RECORDS PROVIDED →

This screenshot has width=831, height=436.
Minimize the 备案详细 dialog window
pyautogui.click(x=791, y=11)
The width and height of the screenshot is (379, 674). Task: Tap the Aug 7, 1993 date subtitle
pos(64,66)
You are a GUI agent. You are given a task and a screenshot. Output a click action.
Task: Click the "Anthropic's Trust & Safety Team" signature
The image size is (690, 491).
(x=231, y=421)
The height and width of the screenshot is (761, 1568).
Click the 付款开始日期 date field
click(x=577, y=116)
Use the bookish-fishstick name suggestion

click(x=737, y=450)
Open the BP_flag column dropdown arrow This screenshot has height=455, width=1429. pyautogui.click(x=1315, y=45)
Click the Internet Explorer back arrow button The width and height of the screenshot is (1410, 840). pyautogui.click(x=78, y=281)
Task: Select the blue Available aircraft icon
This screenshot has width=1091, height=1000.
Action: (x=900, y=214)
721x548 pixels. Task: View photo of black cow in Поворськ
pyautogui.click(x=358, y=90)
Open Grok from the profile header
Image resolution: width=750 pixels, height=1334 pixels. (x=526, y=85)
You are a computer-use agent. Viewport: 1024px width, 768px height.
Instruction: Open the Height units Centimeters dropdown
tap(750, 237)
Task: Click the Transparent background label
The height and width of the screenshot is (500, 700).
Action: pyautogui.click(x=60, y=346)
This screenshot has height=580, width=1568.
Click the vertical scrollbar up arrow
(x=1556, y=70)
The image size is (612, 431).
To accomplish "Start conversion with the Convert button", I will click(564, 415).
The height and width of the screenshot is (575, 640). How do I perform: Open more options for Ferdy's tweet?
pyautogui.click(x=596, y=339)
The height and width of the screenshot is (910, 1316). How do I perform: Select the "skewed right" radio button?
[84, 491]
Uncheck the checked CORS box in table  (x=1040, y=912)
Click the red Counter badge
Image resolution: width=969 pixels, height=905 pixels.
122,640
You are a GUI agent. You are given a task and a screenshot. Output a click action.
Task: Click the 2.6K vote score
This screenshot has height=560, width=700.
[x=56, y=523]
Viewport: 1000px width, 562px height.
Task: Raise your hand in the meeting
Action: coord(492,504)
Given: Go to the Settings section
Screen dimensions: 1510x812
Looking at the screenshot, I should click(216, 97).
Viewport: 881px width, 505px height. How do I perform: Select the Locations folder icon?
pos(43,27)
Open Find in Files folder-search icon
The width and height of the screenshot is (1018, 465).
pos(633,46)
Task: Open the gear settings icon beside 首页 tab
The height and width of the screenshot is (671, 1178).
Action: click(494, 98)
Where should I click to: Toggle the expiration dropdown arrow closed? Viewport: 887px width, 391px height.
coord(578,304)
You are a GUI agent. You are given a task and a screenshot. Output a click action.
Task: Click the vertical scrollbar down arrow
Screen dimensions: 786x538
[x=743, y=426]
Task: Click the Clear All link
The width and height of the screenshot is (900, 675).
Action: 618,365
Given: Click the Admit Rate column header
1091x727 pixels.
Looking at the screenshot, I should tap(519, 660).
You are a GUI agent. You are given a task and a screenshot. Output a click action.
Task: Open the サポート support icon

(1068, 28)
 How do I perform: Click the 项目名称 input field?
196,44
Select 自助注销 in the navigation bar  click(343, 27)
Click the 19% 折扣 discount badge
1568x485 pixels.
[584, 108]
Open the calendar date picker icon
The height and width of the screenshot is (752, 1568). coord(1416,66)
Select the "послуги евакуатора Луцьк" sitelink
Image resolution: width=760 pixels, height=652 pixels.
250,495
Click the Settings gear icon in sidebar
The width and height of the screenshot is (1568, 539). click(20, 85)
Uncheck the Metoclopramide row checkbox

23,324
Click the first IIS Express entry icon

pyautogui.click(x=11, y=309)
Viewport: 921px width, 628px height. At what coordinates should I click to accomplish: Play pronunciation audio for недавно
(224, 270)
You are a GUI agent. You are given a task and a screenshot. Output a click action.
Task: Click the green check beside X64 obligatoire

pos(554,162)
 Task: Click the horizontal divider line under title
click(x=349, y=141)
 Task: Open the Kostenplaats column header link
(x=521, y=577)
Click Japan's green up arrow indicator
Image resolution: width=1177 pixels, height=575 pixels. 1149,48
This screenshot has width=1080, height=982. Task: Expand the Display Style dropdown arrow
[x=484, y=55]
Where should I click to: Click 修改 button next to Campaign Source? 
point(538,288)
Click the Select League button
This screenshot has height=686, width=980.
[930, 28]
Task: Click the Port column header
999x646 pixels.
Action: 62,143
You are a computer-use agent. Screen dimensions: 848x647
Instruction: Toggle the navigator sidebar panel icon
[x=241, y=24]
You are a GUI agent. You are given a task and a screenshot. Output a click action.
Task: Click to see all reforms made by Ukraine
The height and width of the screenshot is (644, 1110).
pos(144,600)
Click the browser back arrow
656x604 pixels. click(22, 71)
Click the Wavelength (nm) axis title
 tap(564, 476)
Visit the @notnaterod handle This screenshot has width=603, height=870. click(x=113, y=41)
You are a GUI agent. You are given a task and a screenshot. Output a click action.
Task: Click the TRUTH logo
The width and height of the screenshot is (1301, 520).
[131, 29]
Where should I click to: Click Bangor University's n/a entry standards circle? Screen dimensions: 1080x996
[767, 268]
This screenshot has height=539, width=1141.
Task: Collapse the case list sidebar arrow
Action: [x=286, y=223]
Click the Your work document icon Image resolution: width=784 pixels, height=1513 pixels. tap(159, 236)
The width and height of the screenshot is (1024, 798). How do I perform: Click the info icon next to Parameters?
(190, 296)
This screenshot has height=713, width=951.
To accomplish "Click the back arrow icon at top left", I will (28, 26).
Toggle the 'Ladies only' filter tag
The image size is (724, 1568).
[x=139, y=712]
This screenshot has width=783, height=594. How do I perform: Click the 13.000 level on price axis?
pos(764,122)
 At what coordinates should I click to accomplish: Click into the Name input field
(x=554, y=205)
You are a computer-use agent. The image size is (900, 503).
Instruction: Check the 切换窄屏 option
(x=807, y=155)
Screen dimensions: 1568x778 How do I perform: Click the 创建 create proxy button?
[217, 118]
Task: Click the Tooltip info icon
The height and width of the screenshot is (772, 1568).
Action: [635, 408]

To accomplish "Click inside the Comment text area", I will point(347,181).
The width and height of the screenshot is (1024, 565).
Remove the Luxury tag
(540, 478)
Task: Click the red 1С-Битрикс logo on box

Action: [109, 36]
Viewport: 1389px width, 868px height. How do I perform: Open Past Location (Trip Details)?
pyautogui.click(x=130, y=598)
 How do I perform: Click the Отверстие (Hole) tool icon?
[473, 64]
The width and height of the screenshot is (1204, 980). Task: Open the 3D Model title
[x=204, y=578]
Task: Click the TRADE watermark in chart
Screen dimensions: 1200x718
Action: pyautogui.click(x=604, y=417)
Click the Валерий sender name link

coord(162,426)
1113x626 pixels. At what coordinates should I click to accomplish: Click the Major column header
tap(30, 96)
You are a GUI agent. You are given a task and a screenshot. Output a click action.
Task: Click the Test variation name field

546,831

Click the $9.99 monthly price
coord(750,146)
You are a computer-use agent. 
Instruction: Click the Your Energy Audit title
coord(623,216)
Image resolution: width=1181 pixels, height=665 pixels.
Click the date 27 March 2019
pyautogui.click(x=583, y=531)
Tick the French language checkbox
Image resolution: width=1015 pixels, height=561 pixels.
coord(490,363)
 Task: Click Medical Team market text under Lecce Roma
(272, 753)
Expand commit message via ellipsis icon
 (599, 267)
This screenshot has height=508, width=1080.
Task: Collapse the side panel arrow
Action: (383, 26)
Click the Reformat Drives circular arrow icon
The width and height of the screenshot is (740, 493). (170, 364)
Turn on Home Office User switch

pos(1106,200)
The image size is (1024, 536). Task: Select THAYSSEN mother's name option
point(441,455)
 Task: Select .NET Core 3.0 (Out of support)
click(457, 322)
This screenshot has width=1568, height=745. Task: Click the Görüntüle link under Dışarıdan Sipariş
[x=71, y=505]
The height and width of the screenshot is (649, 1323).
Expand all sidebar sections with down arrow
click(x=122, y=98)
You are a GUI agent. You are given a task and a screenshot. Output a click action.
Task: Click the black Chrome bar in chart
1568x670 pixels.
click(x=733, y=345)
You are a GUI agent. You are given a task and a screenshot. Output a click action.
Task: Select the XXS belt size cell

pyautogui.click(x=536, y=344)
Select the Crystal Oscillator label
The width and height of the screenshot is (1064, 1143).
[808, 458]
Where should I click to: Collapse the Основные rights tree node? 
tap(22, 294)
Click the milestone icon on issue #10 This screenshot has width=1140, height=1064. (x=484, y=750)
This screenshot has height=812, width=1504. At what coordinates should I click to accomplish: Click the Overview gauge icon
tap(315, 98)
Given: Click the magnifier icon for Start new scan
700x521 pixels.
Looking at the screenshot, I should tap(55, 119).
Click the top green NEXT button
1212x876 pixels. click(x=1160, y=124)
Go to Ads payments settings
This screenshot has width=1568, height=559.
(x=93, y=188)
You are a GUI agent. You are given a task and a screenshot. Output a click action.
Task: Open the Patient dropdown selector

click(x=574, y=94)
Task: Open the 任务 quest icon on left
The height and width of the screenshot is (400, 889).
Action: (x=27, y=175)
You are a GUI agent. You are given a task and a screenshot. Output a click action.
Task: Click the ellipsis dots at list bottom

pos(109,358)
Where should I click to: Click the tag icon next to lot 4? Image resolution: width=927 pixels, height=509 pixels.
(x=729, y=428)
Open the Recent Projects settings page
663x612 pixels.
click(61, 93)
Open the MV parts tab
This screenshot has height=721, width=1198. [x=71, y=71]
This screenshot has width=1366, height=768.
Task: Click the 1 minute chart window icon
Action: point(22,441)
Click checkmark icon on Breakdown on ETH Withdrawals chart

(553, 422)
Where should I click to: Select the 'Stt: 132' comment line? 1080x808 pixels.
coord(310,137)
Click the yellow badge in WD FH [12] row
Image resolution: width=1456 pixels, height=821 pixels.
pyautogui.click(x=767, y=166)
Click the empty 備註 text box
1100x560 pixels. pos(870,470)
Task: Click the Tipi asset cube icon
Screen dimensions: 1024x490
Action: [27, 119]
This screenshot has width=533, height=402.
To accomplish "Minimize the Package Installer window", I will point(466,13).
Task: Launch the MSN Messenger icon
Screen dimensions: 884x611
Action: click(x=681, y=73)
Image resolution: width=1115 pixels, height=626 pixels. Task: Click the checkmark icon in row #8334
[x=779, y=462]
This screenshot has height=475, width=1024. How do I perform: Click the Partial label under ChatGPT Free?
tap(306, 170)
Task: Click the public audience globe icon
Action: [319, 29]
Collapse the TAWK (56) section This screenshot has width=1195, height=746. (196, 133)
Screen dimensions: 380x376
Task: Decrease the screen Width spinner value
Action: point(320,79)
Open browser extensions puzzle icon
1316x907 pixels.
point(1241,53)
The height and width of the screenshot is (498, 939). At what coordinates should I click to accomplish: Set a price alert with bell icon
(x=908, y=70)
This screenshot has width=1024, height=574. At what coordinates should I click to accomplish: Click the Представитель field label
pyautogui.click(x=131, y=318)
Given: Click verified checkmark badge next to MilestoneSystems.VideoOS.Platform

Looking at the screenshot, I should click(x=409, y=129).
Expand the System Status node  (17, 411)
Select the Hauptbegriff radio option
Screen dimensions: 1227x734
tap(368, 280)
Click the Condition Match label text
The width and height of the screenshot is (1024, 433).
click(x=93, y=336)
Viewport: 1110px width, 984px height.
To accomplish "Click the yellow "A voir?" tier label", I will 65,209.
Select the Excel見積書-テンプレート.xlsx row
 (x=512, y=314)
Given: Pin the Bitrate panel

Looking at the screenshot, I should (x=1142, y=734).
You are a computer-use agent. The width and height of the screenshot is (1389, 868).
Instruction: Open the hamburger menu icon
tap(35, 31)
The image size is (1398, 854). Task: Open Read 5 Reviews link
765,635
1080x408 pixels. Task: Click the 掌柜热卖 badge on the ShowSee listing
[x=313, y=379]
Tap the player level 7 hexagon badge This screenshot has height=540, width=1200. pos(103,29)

TRY IT → If a line in the records above contains "yellow", copy that line.

ANSWER AREA →
Click the yellow badge in WD FH [12] row
To accomplish "Click the yellow "A voir?" tier label", I will 65,209.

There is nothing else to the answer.